Selected text:
[dwviel]

You bring up many valid points.

I won’t say much about crypto at this point other than we plan on having FIPS-140-2 certified crypto in the near future.

Yes, we are using a new protocol, but I don’t agree that it needs to be a full IETF standard. We are working within the standard IP 99 protocol. A protocol is just another piece of code, just like any other part of a systems code base. It just happens that this code talks to code on another machine. Should IETF or others review all code before using? Has all the code you use been so reviewed?

We don’t know if there is a protocol error in the definition of our stuff. If we did, we would fix it. What we did is a careful analysis and design of a highly constrained solution that was then carefully implemented and tested. That’s about as good as a human constructed machine can be built. If errors are found as the protocol is used, we will fix them, provided they are revealed to us. That’s the problem with cybersecurity, you never really know.

You need a peer review of a protocol. OK, but I ask again, does all your code need such a review before you will use it? Or are you singling out network protocols? BTW we are considering making this an open standard for the language and the wireline protocol, but we need to see how this plays out first.

Respectfully, I stand behind my statement that a system can’t be proven secure. I understand that there is a lot of good work going on in provably correct systems using formal methods. And I think that they will help greatly in making systems more correct, but they will never ultimately prove correctness in the mathematical sense. Take the Erlang code, how do you know it’s design is correct? That is, maybe it does exactly the wrong thing. Or that the code testing the Erlang code is correct?

Source excerpt:
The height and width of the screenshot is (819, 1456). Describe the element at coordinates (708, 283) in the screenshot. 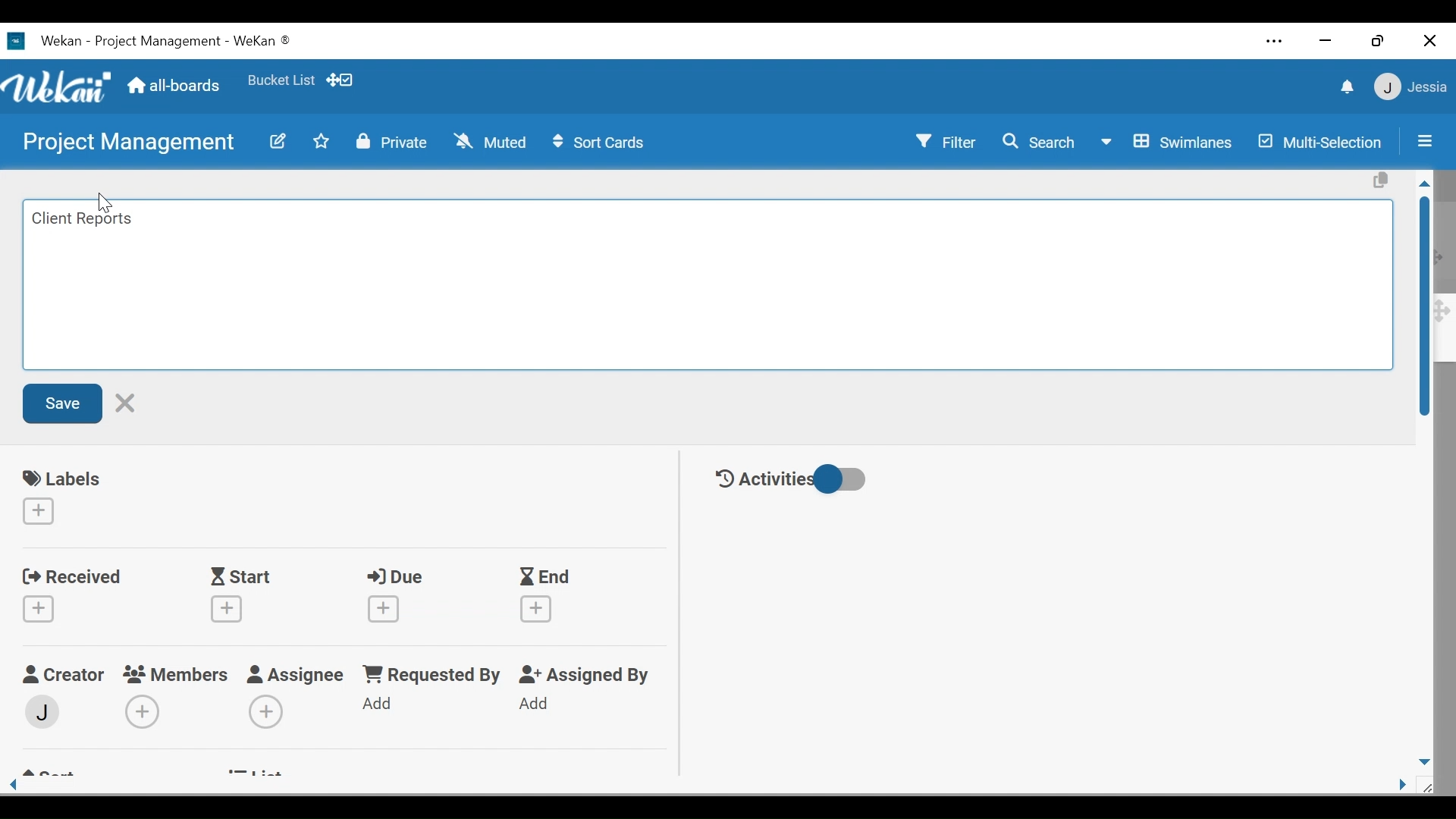

I see `Edit card Title` at that location.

Written tasks:
1 – Answer these from the forum post on the new protocol:
(a) What certification does the post say is planned for the crypto?
(b) Within which standard IP protocol does the post say the team is working?
(c) For what two things does the post say an open standard is being considered?
2 – Repeat the part of the forum post on the new protocol between "You need a peer" and "code is correct?", inclusive, word for word.
The lines play no role in what is asked here.

Results in order:
1 –
(a) FIPS-140-2 certification.
(b) The standard IP 99 protocol.
(c) The language and the wireline protocol.

2 –
You need a peer review of a protocol. OK, but I ask again, does all your code need such a review before you will use it? Or are you singling out network protocols? BTW we are considering making this an open standard for the language and the wireline protocol, but we need to see how this plays out first.

Respectfully, I stand behind my statement that a system can’t be proven secure. I understand that there is a lot of good work going on in provably correct systems using formal methods. And I think that they will help greatly in making systems more correct, but they will never ultimately prove correctness in the mathematical sense. Take the Erlang code, how do you know it’s design is correct? That is, maybe it does exactly the wrong thing. Or that the code testing the Erlang code is correct?